In an interesting coincidence, US law-enforcement and regulatory authorities appeared earlier this week at the first-ever congressional hearing on virtual currencies. The focus of the hearing was on “bitcoin,” the peer-to-peer digital currency introduced in 2008. Bitcoin is not backed by any central bank and can be traded on a number of exchanges, swapped in private transactions or used to buy a variety of consumer goods. There are approximately 12 million bitcoins in circulation today. Approximately US$8 billion in bitcoin transactions took place in the 12-month period ending in October 2013.
Following the positive remarks of some US officials in the wake of the hearing, the price of Bitcoin topped US$700 on the Tokyo-based virtual Mt. Gox exchange. Bitcoin traded at about US $13 in January.

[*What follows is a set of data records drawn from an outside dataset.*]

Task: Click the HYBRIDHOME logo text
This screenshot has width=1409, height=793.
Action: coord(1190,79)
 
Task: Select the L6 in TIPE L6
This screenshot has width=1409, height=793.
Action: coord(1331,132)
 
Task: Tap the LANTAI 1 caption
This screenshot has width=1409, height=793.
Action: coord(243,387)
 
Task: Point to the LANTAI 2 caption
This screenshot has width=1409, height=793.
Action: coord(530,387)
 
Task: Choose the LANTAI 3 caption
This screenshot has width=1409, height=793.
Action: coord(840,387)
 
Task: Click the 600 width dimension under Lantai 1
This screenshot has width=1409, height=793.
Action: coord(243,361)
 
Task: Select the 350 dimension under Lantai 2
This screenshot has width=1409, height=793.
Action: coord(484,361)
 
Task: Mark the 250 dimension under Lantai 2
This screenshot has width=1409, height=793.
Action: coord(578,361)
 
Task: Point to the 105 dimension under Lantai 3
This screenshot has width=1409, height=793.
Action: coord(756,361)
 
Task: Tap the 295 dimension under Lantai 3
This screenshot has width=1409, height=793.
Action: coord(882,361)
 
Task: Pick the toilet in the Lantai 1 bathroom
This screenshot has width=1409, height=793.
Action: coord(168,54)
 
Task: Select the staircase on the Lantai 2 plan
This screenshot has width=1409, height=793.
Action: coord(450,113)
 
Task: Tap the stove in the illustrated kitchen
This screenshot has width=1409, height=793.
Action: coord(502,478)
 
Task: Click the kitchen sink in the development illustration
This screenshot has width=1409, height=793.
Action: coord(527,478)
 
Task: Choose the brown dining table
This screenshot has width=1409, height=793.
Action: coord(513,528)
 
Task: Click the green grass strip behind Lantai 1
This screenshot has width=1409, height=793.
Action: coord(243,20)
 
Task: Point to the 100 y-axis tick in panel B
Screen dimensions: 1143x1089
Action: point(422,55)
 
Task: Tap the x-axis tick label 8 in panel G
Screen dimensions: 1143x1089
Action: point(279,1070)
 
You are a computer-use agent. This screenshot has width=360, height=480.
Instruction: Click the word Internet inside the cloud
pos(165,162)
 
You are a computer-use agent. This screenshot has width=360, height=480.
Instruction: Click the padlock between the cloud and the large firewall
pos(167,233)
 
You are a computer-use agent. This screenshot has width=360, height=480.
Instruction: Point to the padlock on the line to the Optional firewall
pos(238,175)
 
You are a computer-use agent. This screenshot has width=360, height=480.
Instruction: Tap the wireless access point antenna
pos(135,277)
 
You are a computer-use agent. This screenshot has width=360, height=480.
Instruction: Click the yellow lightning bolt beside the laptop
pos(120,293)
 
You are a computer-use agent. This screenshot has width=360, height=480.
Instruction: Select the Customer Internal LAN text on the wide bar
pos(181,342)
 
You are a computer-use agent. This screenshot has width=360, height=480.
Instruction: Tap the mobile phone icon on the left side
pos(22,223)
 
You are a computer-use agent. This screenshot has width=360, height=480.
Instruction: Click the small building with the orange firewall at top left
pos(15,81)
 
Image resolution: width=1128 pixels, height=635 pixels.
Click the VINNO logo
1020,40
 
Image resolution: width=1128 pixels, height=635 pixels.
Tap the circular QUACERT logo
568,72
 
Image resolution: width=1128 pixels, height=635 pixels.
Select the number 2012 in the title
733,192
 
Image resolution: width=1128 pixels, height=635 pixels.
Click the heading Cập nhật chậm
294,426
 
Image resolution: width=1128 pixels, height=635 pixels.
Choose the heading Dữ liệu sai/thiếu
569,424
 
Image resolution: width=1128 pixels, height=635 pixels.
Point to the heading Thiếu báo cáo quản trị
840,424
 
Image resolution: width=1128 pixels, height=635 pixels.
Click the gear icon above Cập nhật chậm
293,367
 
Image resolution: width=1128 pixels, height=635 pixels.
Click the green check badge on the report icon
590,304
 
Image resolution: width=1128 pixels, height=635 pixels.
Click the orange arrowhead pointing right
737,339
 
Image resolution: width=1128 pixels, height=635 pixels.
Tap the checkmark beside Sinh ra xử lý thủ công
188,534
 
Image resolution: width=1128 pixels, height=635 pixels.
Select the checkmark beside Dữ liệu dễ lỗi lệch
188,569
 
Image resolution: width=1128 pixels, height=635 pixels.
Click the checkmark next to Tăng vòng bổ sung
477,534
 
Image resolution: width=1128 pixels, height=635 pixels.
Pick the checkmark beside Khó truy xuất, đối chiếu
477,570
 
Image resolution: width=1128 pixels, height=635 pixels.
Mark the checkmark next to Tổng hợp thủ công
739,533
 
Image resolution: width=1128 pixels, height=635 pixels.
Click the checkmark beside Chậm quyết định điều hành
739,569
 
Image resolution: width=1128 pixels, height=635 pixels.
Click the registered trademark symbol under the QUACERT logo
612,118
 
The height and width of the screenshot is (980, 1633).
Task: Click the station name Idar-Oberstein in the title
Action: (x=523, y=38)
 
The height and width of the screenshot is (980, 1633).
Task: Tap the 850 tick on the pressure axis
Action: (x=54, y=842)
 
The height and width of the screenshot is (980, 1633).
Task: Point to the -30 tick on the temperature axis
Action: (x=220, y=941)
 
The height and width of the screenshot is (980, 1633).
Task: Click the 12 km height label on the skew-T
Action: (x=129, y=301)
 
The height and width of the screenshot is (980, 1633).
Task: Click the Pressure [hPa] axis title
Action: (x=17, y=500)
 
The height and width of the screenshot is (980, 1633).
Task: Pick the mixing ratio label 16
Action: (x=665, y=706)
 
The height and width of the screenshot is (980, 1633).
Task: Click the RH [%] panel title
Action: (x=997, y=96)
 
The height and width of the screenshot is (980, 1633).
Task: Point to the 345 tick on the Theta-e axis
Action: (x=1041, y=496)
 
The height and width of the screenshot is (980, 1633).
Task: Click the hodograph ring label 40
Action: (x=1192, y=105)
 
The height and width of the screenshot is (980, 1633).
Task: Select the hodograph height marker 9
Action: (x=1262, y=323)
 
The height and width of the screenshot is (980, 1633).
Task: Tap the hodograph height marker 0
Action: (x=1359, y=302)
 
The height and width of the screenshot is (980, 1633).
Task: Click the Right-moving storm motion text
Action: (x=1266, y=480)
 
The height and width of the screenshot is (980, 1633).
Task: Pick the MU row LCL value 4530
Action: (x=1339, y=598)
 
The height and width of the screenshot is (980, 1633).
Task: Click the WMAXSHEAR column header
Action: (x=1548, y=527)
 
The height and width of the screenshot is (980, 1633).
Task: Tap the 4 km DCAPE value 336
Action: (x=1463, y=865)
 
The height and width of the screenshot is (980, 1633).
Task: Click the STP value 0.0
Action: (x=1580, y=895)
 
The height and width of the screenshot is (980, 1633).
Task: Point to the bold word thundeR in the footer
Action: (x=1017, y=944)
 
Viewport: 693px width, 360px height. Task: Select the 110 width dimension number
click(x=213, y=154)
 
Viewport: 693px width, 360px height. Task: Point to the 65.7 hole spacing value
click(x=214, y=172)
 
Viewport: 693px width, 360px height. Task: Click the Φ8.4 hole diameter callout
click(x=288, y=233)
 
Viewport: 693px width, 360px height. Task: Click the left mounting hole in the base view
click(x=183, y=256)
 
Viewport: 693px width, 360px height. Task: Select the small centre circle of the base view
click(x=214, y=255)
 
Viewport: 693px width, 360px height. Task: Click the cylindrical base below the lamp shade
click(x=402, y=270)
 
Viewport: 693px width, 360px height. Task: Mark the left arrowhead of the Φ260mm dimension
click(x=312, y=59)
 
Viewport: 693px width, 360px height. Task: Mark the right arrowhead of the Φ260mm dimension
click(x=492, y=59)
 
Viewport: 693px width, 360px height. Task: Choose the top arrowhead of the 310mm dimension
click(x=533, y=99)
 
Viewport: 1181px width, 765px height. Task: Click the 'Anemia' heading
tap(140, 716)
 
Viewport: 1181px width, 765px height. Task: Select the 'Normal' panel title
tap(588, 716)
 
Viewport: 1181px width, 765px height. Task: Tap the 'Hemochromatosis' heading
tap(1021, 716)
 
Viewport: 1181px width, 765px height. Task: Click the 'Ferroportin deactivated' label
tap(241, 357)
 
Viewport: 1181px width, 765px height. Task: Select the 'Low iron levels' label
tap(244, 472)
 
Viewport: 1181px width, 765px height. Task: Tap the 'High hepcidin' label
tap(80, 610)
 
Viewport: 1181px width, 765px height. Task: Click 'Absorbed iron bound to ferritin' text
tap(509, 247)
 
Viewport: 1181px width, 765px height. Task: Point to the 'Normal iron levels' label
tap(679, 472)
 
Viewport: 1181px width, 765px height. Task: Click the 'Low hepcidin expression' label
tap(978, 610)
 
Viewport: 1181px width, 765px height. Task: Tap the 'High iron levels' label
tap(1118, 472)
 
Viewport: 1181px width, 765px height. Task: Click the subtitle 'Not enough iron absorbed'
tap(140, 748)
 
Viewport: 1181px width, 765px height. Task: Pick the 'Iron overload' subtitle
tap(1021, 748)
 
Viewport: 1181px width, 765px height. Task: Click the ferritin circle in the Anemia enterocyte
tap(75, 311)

A senior representative of the Department of Justice stated at the hearing that virtual currency systems “offer legitimate financial services and have the potential to promote more efficient global commerce.” Outgoing Federal Reserve Chairman Ben Bernanke, who did not attend the Senate hearing, stated in a letter to the hearing that virtual currencies “may hold long-term promise, particularly if the innovations promote a faster, more secure, and more efficient payment system.”
But what is bitcoin? Who can and should regulate virtual currencies? And how should they be regulated? There is no doubt that innovation always outpaces regulation. Therefore, US regulators need to scramble to understand the legitimate and potentially illicit uses of virtual currencies. For example, one of the appealing aspects of virtual currencies is that transaction costs are generally lower than those of credit or debit cards. However the anonymity of virtual currencies may appeal to criminals and poses a challenge for US law enforcement authorities.
In a letter to the Senate hearing, SEC Chairman Mary Jo White said that bitcoin likely would be a security and should be regulated as such. That may not be so clear, however. Traditional currencies are not regulated as securities. Moreover, virtual currencies don’t belong to any nation or central bank and few, if any, countries have attempted to develop or apply law or regulation to digital money. In a NYTimes.com article on Tuesday, reporter Quentin Hardy quotes an ex-pat American user of bitcoin: “It [Bitcoin] opened my eyes to the fact that the US isn’t as influential as I thought. Bitcoin is a currency, a commodity and an accountancy built by developers that is completely decentralized. It’s fundamentally better.”
Some commentators fear that if the US attempts to regulate virtual currencies, it will push businesses outside the country to jurisdictions with little to no regulation. A senior representative of FinCEN, however, apparently disagreed. She said that as virtual currency evolves, regulation in the US and abroad will catch up because it will have to. The goal will be to mitigate anti-money laundering risks and risks of illicit activity while minimizing burdens, she added.
It is no wonder that “selfie” is the “word of the year” for 2013. Everybody knows what a selfie is. But just wait ’til next year. “Bitcoin” may just be the word of the year for 2014.